In a non-descript, three-room apartment in the town of Noginsk, outside Moscow, Syrian kids are learning Russian. Their teachers, who also give classes in English and Arabic, are a mix of Syrians, Russians, and Syrian-Russians.
Most of the Syrian families with children at this makeshift school fled Aleppo before Russia began its bombing campaign there.
“They try not to discuss that with us,” says Laila Rogozina with the Civil Assistance Committee charity, which runs the classes. “That is why I can't say what they think about this conflict. I do not think they are happy. They have some relatives living there who either disappear without any news from them, or flee in an unknown direction.”
Before Russia began its air campaign in Syria in support of President Bashar al-Assad, many Syrians ended up in Russia, given the business and family ties that the long-standing relations between Damascus and Moscow have produced.
Despite the war, the Russian authorities have granted refugee status to only two Syrians, leaving thousands with only temporary legal status, including children.
“Women and children are turned down in getting temporary asylum during the war period, while all the mass media report that we keep bombing Aleppo and the majority of the refugees come from Aleppo,” says Rogozina in exasperated disbelief.
Many of the Syrians in Noginsk and nearby towns overstay their temporary visas, remain undocumented, and work illegally in sewing factories to earn a living.
Afraid of authorities, their children are shut out of Russian schools.
Even Syrians who have lived in Russia for decades and have become Russian citizens say there is little sympathy from officials.
“The people among themselves don't complain and take it all for granted,” says Arabic translator Khadizh Ismail Muhkamed Basil Adib. “But the officials treat them badly. In a word, it is hard to be a Syrian here right now.”

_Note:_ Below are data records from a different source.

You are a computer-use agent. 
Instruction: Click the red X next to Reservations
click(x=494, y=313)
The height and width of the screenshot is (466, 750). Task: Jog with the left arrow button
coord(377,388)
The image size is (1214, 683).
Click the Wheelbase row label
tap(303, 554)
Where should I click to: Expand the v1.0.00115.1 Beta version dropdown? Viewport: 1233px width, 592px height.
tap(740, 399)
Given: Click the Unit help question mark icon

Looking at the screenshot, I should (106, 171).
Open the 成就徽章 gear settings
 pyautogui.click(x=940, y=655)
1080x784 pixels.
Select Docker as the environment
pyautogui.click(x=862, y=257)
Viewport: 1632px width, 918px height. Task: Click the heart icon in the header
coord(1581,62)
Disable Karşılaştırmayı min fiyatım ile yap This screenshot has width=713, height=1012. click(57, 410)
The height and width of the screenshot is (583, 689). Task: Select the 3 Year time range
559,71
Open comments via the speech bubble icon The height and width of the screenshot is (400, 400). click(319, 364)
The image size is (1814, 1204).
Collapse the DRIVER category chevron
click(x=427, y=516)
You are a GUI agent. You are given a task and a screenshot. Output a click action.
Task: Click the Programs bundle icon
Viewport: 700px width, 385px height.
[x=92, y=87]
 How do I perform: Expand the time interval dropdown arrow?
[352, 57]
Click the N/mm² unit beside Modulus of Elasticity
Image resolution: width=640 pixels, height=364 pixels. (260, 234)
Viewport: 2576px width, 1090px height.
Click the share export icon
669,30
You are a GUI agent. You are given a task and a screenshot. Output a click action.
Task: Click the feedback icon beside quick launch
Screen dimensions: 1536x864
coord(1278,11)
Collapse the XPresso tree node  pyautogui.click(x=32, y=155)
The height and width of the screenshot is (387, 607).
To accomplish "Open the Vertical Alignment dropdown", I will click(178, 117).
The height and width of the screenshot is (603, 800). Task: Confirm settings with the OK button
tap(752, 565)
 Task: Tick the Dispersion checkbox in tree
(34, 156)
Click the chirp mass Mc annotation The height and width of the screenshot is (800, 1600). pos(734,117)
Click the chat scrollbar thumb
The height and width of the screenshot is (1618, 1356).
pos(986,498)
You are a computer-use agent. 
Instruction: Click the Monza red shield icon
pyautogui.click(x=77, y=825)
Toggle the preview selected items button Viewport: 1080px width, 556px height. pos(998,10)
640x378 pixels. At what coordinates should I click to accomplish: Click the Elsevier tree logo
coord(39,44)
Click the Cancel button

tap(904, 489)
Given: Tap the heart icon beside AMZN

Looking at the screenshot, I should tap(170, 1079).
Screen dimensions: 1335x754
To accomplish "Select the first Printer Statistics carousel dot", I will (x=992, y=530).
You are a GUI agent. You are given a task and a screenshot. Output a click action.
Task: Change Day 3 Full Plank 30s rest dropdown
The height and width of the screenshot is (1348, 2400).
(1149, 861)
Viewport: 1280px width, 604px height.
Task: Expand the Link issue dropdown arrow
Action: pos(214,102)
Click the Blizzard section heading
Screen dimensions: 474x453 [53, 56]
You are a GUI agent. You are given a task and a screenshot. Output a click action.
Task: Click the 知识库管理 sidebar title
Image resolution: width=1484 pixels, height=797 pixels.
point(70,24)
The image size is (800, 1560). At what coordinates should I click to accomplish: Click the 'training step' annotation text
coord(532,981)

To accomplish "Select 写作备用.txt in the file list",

Adib has lived in Russia more than twenty years but only received Russian citizenship two years ago. He says his brother was killed in the war in Syria.
The Syrian community tells him their biggest challenge in Russia is getting the legal documents allowing them to live and work here.
“Unfortunately the migration service here is very corrupt and in Moscow they don't receive Syrians at all,” says Adib. “If Syrians go to apply [for legal status] they say they'll deport them out of the country.”
Riyad, a Syrian-Russian businessman who did not want to give his last hame, moved from Aleppo to Russia in 1989 and became a citizen.
“When the war in Syria began, I invited my family here," he says. "They came, we thought the war would be over soon within a month or two, but it's been going on for a long time - six years.”
Since the war in Syria started, the visas the Russian authorities have granted his family, including his wife, are only temporary.
“Then the authorities refused its extension and suggested we go back," he says. "We said we couldn't, as it was impossible to return to a country at war.”
Riyad says their home in Aleppo was destroyed and one son, a soldier in the Syrian army, was killed.
One son married a Russian and was able to get Russian citizenship.
Two other sons joined a boatload of migrants on the dangerous journey from Turkey to live in Germany.
Although they are safe, the family’s separation has left Riyad bitter about what it means to be a Russian citizen.
“We don't like it here as it's not our country,” he says. “We want to live where we were born and where we have grown up. Let us live here while the war is raging. When it's over, we'll take the first plane. Why don't we have respect for one another here in Russia? Why don't we understand one another here?”
Meanwhile, Syrian kids play outside of their charity-run school and a neighboring prison.
But their classes may have to be relocated, because winter is coming and they lack central heating.